Cette contradiction chez Evola est saillante si on compare « Orientations
» et « Les hommes au milieu des ruines » d’un coté,
et « Chevaucher le tigre » d’un autre coté. L’«
Evola de gauche » n'est pas encore découvert et reconnu. Mais
encore une fois -- la Russie et son histoire conservatrice et révolutionnaire,
paradoxale et révélatrice, ancienne et moderne nous aide
à comprendre Evola dans ses idées explicites et surtout pour
le sens implicite de son message qui reste a découvrir et à
assimiler. Non seulement en Russie, mais pour ce dernier aspect en Occident
aussi.
5. La question chrétienne
Ce qui pose le plus de problèmes pour l’assimilation des écrits
d’Evola en Russie est son attitude résolument antichrétienne.
Selon lui, la tradition chrétienne toute entière est l’expression
de la dégradation cyclique, la racine de la décadence de
l’Occident traditionnel et la « subversion » de l’esprit du
Sud, de la mentalité « sémitique » projetée
sur le Nord européen et aryen. C'est pour cette question qu’il y
a des aspects inacceptables dans son message, dans le contexte du traditionalisme
russe.
Il faut quand même distinguer ici deux aspects différents
du problème.
1) D’un coté Evola connaissait surtout la forme catholique de
la tradition chrétienne -- celle qui était propre à
l’Occident. Ici la critique sévère d’Evola concernant le
rôle du christianisme occidental dans le processus de la chute de
la civilisation européenne est assez juste (quoique non sans certaines
généralisations peu fondées).
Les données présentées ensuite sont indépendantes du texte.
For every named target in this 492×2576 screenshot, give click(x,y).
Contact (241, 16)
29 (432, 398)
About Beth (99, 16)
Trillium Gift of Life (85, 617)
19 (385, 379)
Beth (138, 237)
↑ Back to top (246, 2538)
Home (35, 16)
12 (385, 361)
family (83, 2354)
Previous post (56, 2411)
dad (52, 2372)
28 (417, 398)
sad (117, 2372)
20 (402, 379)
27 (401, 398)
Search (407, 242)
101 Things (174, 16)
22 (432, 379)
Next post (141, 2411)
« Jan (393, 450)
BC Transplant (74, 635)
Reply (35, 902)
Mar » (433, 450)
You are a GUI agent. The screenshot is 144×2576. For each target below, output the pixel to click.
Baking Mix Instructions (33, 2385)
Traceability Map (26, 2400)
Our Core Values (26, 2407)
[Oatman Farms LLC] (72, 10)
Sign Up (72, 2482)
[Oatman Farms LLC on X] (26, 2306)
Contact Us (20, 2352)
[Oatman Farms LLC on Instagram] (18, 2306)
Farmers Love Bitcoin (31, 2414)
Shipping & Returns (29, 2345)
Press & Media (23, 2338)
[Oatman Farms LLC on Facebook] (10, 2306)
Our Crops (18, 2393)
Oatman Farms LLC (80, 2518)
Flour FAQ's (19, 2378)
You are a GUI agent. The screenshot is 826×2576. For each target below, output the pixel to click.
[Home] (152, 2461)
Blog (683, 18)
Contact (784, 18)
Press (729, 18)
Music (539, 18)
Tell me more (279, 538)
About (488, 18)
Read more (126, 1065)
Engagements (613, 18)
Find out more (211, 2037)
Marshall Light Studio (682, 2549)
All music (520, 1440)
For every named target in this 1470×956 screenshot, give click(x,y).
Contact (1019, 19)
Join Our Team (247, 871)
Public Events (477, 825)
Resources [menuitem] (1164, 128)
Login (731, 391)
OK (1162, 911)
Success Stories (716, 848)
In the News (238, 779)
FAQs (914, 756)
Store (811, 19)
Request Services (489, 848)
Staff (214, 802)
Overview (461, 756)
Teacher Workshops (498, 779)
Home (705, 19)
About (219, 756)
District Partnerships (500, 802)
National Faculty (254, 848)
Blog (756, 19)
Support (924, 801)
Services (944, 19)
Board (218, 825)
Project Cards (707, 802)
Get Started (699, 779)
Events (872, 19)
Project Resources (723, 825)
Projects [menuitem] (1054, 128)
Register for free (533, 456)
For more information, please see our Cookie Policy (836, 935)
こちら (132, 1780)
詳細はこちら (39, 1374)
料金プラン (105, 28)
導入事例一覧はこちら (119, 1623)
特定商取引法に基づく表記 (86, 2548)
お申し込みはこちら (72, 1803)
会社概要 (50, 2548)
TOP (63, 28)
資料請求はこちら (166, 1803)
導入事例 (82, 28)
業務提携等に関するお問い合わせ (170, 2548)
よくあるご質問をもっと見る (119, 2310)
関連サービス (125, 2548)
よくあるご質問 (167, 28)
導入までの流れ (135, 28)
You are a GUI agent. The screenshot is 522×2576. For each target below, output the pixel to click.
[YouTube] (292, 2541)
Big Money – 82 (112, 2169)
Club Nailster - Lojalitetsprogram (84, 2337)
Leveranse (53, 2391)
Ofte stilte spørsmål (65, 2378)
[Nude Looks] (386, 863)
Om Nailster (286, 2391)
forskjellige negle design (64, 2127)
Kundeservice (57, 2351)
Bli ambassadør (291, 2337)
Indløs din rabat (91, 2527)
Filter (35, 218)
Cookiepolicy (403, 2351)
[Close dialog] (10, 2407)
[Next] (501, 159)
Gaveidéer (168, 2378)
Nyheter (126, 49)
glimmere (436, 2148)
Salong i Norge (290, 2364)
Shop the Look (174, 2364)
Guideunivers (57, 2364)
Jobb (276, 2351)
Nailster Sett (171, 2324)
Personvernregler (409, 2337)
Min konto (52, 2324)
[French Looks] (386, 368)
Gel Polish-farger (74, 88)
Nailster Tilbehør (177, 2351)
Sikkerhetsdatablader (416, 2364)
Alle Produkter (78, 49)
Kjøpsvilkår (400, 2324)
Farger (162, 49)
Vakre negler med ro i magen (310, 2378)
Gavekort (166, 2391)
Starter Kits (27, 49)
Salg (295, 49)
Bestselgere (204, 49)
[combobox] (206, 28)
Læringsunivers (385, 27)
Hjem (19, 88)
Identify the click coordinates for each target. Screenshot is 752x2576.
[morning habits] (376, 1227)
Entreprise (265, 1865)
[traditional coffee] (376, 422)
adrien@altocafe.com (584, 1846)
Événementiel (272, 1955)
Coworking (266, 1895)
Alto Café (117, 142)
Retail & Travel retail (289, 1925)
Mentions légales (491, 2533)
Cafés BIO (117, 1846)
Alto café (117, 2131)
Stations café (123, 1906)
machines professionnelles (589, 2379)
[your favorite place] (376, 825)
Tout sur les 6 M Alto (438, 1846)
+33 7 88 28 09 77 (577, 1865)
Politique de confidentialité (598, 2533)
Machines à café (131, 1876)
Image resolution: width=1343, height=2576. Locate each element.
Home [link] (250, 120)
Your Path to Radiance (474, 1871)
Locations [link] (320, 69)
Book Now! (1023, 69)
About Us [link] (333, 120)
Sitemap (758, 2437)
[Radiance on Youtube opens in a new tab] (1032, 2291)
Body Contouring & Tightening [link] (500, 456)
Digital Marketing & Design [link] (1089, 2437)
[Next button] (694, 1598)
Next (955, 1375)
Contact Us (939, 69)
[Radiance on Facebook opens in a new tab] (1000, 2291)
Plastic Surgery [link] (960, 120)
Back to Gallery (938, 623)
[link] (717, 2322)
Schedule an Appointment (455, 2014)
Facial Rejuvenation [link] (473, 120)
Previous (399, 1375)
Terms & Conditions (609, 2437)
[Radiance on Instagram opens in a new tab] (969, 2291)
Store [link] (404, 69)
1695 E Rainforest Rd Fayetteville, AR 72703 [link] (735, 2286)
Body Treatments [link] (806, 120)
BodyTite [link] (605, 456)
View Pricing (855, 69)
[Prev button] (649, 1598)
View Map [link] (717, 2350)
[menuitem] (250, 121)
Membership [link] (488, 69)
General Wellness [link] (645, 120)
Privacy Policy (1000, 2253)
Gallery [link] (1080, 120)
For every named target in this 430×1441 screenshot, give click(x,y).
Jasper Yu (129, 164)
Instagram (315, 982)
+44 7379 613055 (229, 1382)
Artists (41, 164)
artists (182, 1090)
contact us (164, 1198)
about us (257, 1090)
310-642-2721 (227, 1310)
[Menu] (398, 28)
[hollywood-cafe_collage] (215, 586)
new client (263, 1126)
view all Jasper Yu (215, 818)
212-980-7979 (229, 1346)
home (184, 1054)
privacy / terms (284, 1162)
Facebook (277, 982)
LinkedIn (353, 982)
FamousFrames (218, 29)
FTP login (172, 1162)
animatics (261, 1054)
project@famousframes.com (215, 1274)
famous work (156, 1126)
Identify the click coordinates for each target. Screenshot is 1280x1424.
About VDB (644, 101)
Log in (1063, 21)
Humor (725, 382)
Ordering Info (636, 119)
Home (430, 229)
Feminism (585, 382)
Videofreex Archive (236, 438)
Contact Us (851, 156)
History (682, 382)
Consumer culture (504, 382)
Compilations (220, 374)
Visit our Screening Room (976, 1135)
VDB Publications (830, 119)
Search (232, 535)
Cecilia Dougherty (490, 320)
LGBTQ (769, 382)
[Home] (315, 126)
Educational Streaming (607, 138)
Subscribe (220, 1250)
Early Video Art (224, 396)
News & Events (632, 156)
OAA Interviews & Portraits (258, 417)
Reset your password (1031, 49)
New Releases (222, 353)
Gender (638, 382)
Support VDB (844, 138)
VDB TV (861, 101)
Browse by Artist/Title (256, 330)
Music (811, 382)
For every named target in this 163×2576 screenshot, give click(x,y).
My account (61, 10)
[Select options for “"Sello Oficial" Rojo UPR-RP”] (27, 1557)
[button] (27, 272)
Plus, dans l’optique
de l’Eglise Orthodoxe, et surtout dans l’optique de l’Eglise russe après
la chute de Constantinople et après l’adhésion du Patriarcat
de Constantinople à l’Unie catholique, on trouve souvent les mêmes
motifs dans la dénonciation de « l’hérésie latine
». Le dévotionalisme, le rationalisme scolastique et le papisme
du Vatican sont les objets de la critique constante de l’Orthodoxie contre
le catholicisme, avec presque les mêmes conclusions concernant la
responsabilité de la « déviation catholique »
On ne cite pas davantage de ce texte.